On March 31, 2026, someone got Jason Saayman on a Microsoft Teams call. The caller claimed to be a founder. They had already been in his Slack workspace. By the time the call ended, Saayman’s npm credentials were gone, and two malicious Axios packages (axios@1.14.1 and axios@0.30.4) were pushing a cross-platform RAT to the roughly 400 million monthly downloads the library receives. The code itself was never the target. The person shipping it was. Three hours of exposure, confirmed execution in 3% of affected environments, and an MIT License that gives the maintainer no mechanism to say “stop using my code for this.” Hive Security’s incident analysis and Frame Security’s breakdown walk through the technical chain. The legal chain is shorter and less forgiving.
The attack didn’t touch the code
The Axios compromise was the final stage of a 13-day campaign the security community calls “TeamPCP.” According to Hive Security, the same North Korea-linked group hit five open-source projects in succession: Trivy on March 19, KICS on March 23, LiteLLM on March 24, Telnyx on March 27, and Axios on March 31. The pattern was consistent: social-engineer the maintainer, steal publish credentials, ship a malicious version. Every target was developer infrastructure where credentials, tokens, and secrets are concentrated.

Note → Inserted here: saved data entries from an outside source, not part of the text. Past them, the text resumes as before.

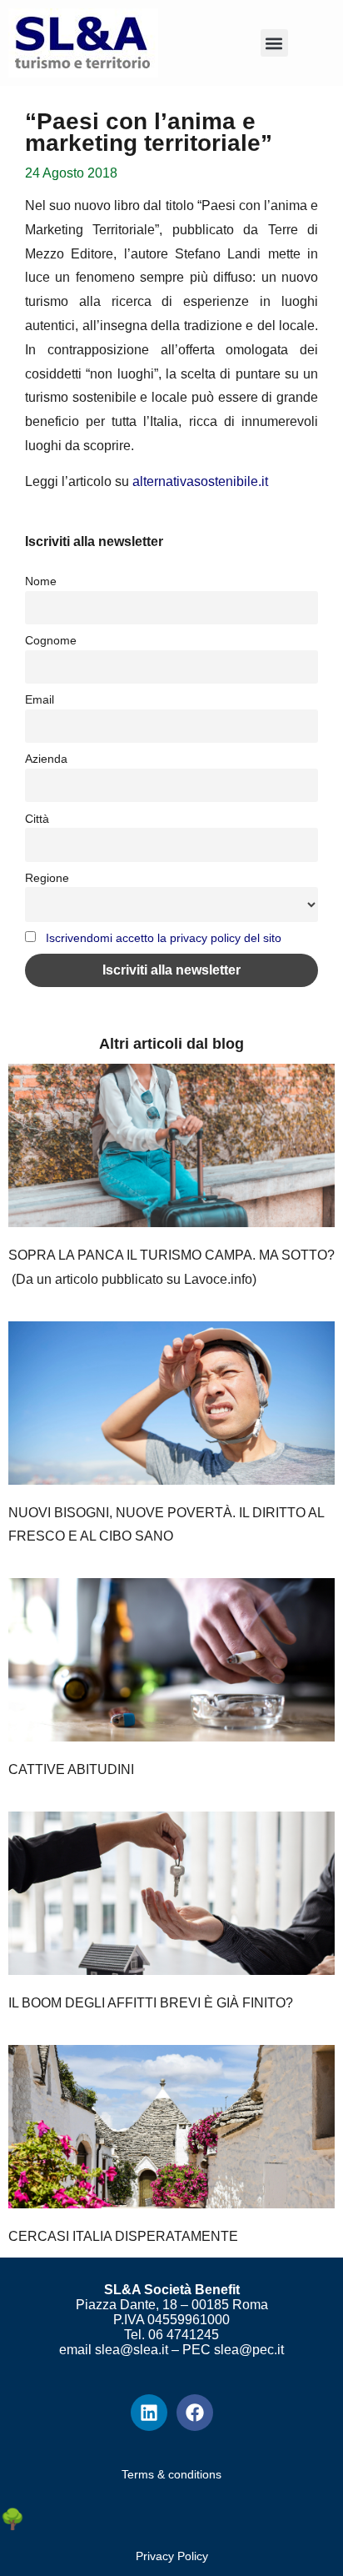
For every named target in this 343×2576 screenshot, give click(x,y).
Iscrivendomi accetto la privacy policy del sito (163, 938)
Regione (47, 878)
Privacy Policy (172, 2556)
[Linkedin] (149, 2412)
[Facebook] (194, 2412)
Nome (41, 581)
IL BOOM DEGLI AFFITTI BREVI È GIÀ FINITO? (150, 2003)
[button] (274, 43)
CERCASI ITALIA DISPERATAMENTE (123, 2236)
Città (37, 818)
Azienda (46, 758)
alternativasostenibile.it (200, 481)
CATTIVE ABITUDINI (71, 1769)
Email (39, 699)
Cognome (51, 640)
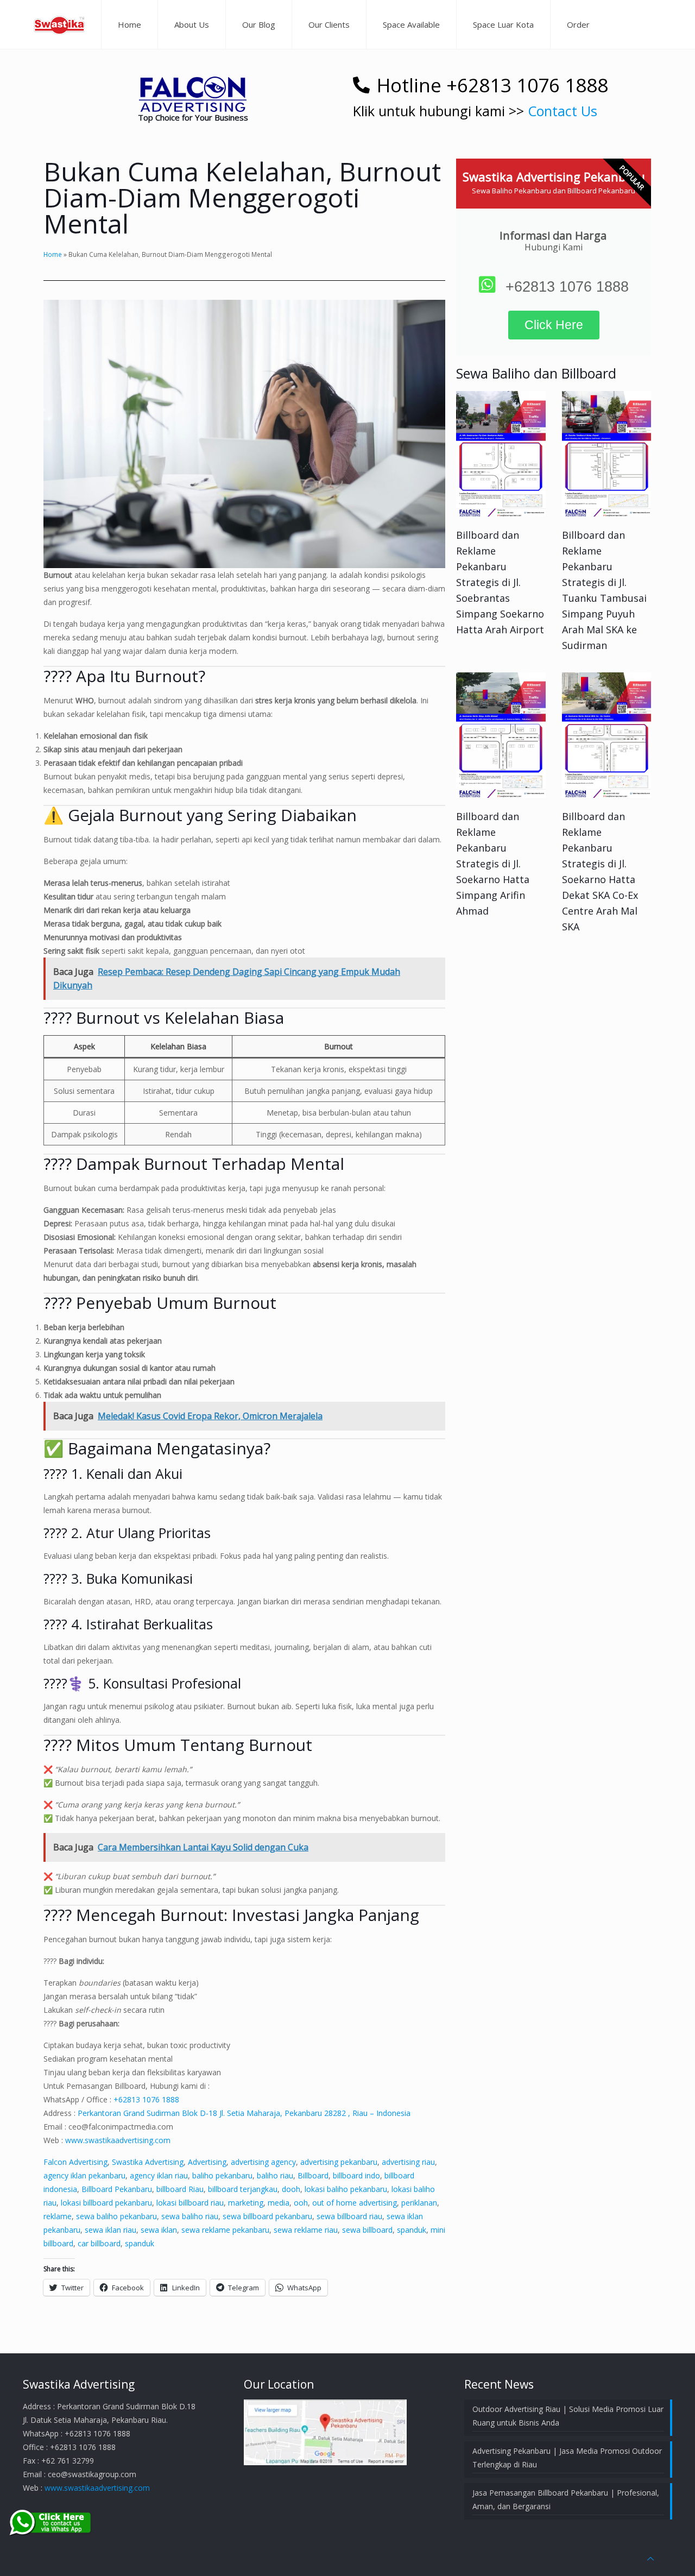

Standard supply-chain defenses did not apply here. Vulnerability scanners look for known CVEs in published code. SBOMs enumerate dependencies. Version pinning locks you to a specific release. None of these catch a legitimate maintainer’s account publishing a poisoned version, because the package identity, signature chain, and distribution channel are all authentic. Frame Security notes that Axios is present in roughly 80% of cloud and code environments, which is what made it worth the operational investment of a multi-channel phishing operation spanning Slack and Teams.
The attack worked because it targeted the human, not the artifact. That distinction matters for what comes next.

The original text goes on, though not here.